Given task -
Substitute "Watch expressions" for "Local variables" in the data below from the line with "Task: Open order book settings sliders icon" up to and including the line with "click(x=266, y=213)". Give only those lines, with nothing else changed.

Information provided -
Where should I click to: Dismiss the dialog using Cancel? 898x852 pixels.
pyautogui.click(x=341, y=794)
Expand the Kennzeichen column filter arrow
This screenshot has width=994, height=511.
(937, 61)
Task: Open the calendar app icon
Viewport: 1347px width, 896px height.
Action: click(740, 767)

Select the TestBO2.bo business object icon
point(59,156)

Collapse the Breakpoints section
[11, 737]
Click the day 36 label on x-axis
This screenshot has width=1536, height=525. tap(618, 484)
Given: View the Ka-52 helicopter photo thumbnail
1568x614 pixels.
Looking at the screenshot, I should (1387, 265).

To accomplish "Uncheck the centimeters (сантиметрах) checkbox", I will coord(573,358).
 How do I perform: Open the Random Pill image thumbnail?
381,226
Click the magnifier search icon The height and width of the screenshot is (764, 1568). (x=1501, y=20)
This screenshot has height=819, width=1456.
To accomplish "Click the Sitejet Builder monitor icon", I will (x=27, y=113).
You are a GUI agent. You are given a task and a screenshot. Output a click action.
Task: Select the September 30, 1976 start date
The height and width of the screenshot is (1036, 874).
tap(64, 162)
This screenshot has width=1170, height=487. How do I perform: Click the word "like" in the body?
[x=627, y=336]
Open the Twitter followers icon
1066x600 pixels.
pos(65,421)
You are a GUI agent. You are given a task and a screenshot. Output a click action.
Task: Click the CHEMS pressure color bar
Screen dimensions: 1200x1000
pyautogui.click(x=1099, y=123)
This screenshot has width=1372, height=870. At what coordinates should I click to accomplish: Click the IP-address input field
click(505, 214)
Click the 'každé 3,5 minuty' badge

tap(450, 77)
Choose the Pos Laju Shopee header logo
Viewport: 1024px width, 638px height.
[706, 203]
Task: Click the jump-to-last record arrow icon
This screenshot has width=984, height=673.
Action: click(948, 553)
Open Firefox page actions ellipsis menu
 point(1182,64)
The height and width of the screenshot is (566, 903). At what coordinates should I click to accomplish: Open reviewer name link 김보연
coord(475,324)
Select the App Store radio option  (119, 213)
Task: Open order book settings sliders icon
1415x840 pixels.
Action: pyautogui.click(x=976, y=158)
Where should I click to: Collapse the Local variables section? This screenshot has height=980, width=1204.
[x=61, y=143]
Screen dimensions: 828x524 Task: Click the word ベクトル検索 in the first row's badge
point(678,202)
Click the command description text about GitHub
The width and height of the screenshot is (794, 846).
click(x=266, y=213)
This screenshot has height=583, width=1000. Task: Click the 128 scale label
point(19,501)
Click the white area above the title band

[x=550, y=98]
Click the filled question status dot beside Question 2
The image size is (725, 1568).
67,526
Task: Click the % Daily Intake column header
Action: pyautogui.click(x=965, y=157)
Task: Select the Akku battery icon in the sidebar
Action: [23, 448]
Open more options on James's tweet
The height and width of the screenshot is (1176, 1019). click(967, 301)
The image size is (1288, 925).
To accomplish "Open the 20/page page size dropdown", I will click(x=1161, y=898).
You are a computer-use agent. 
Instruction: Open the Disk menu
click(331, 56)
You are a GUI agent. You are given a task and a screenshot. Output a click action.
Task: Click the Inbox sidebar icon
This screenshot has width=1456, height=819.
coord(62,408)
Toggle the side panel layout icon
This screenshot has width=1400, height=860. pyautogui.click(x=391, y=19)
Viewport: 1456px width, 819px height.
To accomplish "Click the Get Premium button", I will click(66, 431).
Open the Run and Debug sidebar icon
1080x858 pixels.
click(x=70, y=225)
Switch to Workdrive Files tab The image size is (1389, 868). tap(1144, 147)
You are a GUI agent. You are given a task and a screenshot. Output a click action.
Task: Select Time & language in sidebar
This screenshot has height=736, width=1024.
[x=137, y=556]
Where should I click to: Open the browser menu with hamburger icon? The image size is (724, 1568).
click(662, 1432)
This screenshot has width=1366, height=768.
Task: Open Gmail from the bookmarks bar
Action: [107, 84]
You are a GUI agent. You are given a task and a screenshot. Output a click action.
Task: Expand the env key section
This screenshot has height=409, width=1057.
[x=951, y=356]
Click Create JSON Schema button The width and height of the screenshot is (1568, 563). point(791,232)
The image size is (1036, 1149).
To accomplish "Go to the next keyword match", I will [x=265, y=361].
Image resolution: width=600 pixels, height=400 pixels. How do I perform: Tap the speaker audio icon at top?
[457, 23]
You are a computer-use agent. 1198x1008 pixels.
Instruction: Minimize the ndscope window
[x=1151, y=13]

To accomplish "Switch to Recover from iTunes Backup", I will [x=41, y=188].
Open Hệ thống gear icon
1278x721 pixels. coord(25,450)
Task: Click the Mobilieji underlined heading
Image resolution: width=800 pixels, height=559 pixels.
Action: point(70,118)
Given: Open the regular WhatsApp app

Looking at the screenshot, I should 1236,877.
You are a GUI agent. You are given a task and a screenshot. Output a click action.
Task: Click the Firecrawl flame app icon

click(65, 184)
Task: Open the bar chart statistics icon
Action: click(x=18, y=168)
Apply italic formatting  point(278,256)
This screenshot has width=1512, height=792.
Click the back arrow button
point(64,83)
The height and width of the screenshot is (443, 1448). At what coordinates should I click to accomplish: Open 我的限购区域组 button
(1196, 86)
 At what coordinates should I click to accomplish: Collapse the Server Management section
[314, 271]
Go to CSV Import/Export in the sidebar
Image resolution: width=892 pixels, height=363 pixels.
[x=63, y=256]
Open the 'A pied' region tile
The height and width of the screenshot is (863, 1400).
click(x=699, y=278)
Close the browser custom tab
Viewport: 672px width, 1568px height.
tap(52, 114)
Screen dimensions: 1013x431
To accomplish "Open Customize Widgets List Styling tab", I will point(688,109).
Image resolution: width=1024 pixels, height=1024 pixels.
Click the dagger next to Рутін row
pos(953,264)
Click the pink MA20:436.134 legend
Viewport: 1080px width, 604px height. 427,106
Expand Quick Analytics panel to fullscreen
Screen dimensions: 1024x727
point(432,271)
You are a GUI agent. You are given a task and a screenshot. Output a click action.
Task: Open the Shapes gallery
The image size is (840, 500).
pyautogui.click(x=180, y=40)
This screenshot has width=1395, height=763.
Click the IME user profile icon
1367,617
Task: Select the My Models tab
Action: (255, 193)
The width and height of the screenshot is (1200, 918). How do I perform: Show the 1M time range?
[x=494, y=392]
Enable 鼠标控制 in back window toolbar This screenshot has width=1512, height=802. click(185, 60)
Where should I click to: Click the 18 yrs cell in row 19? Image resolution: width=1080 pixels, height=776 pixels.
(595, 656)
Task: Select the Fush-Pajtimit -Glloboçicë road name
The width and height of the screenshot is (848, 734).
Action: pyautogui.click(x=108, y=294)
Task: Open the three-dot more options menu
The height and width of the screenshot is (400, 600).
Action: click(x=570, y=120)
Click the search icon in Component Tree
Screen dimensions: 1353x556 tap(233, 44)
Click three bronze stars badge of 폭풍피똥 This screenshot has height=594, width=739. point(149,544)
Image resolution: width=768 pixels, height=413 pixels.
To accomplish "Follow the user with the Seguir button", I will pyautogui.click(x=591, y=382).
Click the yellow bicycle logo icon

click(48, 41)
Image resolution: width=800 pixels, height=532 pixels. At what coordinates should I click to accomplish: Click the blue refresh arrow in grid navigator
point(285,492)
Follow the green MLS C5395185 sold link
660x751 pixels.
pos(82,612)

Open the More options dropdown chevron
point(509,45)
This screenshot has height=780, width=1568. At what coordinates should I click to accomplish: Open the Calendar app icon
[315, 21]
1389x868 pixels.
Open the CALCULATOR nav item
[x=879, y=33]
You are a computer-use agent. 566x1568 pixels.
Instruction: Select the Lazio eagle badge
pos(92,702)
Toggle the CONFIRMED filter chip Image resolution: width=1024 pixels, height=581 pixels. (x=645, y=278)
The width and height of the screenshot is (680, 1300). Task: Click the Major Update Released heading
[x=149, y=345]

Result of the exercise -
Task: Open order book settings sliders icon
1415x840 pixels.
Action: pyautogui.click(x=976, y=158)
Where should I click to: Collapse the Watch expressions section? This screenshot has height=980, width=1204.
[x=61, y=143]
Screen dimensions: 828x524 Task: Click the word ベクトル検索 in the first row's badge
point(678,202)
Click the command description text about GitHub
The width and height of the screenshot is (794, 846).
click(x=266, y=213)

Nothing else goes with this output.